▸ ASSIGNMENT
Can the data below be set down again exactly, line for line?

▸ PROVIDED MATERIAL

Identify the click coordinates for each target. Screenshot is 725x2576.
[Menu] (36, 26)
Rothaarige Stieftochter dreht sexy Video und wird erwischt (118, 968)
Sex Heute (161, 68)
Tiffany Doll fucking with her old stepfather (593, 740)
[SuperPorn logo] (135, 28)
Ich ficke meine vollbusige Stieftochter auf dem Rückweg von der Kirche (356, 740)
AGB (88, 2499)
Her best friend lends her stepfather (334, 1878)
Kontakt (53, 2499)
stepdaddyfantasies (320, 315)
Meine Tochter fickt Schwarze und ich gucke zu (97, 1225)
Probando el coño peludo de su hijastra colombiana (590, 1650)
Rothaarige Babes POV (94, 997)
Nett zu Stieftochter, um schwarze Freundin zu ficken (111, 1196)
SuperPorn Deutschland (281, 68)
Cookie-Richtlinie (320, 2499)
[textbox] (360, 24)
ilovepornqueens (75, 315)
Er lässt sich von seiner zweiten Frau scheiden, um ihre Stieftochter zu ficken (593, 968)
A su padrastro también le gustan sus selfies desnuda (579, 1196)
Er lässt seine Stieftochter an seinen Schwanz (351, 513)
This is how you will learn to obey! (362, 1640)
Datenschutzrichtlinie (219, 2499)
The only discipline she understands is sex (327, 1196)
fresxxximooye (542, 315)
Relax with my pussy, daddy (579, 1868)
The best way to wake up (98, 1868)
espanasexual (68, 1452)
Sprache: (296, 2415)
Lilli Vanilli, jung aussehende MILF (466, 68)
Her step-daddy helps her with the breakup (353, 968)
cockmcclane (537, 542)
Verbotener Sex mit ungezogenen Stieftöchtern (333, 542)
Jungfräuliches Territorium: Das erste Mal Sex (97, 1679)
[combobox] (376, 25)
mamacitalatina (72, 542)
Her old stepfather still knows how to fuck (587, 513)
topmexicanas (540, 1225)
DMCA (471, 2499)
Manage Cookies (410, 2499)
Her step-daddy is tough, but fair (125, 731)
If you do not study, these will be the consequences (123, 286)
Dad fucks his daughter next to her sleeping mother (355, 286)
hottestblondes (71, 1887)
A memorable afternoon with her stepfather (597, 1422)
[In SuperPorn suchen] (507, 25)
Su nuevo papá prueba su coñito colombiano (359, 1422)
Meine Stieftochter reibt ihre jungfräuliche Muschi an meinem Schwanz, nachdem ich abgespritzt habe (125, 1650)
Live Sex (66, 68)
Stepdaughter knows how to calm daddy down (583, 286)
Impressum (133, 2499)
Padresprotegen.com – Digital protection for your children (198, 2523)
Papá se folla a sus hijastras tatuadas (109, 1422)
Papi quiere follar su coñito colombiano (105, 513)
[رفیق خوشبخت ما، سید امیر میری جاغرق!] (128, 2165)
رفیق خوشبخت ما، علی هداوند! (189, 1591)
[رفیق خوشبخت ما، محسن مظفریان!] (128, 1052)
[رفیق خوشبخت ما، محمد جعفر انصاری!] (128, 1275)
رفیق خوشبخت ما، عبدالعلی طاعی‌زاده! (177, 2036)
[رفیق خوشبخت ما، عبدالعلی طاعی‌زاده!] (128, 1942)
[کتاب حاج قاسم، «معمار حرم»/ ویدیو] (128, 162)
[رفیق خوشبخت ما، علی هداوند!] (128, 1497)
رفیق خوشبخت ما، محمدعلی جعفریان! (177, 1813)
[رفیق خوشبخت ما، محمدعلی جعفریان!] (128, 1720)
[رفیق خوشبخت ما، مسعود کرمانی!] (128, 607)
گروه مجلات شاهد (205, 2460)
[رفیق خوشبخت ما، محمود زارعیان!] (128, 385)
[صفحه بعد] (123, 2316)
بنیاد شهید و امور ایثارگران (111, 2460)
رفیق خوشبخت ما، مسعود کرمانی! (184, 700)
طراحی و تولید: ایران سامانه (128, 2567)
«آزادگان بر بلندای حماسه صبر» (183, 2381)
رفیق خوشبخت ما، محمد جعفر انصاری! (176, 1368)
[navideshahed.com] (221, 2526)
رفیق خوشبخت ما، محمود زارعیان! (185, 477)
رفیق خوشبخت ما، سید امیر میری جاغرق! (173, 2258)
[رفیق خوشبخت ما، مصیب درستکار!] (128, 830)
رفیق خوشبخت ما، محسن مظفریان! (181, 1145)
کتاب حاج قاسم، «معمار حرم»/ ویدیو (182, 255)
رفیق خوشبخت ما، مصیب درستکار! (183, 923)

▸ TASK OUTPUT
Identify the click coordinates for each target. Screenshot is 725x2576.
[Menu] (36, 26)
Rothaarige Stieftochter dreht sexy Video und wird erwischt (118, 968)
Sex Heute (161, 68)
Tiffany Doll fucking with her old stepfather (593, 740)
[SuperPorn logo] (135, 28)
Ich ficke meine vollbusige Stieftochter auf dem Rückweg von der Kirche (356, 740)
AGB (88, 2499)
Her best friend lends her stepfather (334, 1878)
Kontakt (53, 2499)
stepdaddyfantasies (320, 315)
Meine Tochter fickt Schwarze und ich gucke zu (97, 1225)
Probando el coño peludo de su hijastra colombiana (590, 1650)
Rothaarige Babes POV (94, 997)
Nett zu Stieftochter, um schwarze Freundin zu ficken (111, 1196)
SuperPorn Deutschland (281, 68)
Cookie-Richtlinie (320, 2499)
[textbox] (360, 24)
ilovepornqueens (75, 315)
Er lässt sich von seiner zweiten Frau scheiden, um ihre Stieftochter zu ficken (593, 968)
A su padrastro también le gustan sus selfies desnuda (579, 1196)
Er lässt seine Stieftochter an seinen Schwanz (351, 513)
This is how you will learn to obey! (362, 1640)
Datenschutzrichtlinie (219, 2499)
The only discipline she understands is sex (327, 1196)
fresxxximooye (542, 315)
Relax with my pussy, daddy (579, 1868)
The best way to wake up (98, 1868)
espanasexual (68, 1452)
Sprache: (296, 2415)
Lilli Vanilli, jung aussehende MILF (466, 68)
Her step-daddy helps her with the breakup (353, 968)
cockmcclane (537, 542)
Verbotener Sex mit ungezogenen Stieftöchtern (333, 542)
Jungfräuliches Territorium: Das erste Mal Sex (97, 1679)
[combobox] (376, 25)
mamacitalatina (72, 542)
Her old stepfather still knows how to fuck (587, 513)
topmexicanas (540, 1225)
DMCA (471, 2499)
Manage Cookies (410, 2499)
Her step-daddy is tough, but fair (125, 731)
If you do not study, these will be the consequences (123, 286)
Dad fucks his daughter next to her sleeping mother (355, 286)
hottestblondes (71, 1887)
A memorable afternoon with her stepfather (597, 1422)
[In SuperPorn suchen] (507, 25)
Su nuevo papá prueba su coñito colombiano (359, 1422)
Meine Stieftochter reibt ihre jungfräuliche Muschi an meinem Schwanz, nachdem ich abgespritzt habe (125, 1650)
Live Sex (66, 68)
Stepdaughter knows how to calm daddy down (583, 286)
Impressum (133, 2499)
Padresprotegen.com – Digital protection for your children (198, 2523)
Papá se folla a sus hijastras tatuadas (109, 1422)
Papi quiere follar su coñito colombiano (105, 513)
[رفیق خوشبخت ما، سید امیر میری جاغرق!] (128, 2165)
رفیق خوشبخت ما، علی هداوند! (189, 1591)
[رفیق خوشبخت ما، محسن مظفریان!] (128, 1052)
[رفیق خوشبخت ما، محمد جعفر انصاری!] (128, 1275)
رفیق خوشبخت ما، عبدالعلی طاعی‌زاده! (177, 2036)
[رفیق خوشبخت ما، عبدالعلی طاعی‌زاده!] (128, 1942)
[کتاب حاج قاسم، «معمار حرم»/ ویدیو] (128, 162)
[رفیق خوشبخت ما، علی هداوند!] (128, 1497)
رفیق خوشبخت ما، محمدعلی جعفریان! (177, 1813)
[رفیق خوشبخت ما، محمدعلی جعفریان!] (128, 1720)
[رفیق خوشبخت ما، مسعود کرمانی!] (128, 607)
گروه مجلات شاهد (205, 2460)
[رفیق خوشبخت ما، محمود زارعیان!] (128, 385)
[صفحه بعد] (123, 2316)
بنیاد شهید و امور ایثارگران (111, 2460)
رفیق خوشبخت ما، مسعود کرمانی! (184, 700)
طراحی و تولید: ایران سامانه (128, 2567)
«آزادگان بر بلندای حماسه صبر» (183, 2381)
رفیق خوشبخت ما، محمد جعفر انصاری! (176, 1368)
[navideshahed.com] (221, 2526)
رفیق خوشبخت ما، محمود زارعیان! (185, 477)
رفیق خوشبخت ما، سید امیر میری جاغرق! (173, 2258)
[رفیق خوشبخت ما، مصیب درستکار!] (128, 830)
رفیق خوشبخت ما، محسن مظفریان! (181, 1145)
کتاب حاج قاسم، «معمار حرم»/ ویدیو (182, 255)
رفیق خوشبخت ما، مصیب درستکار! (183, 923)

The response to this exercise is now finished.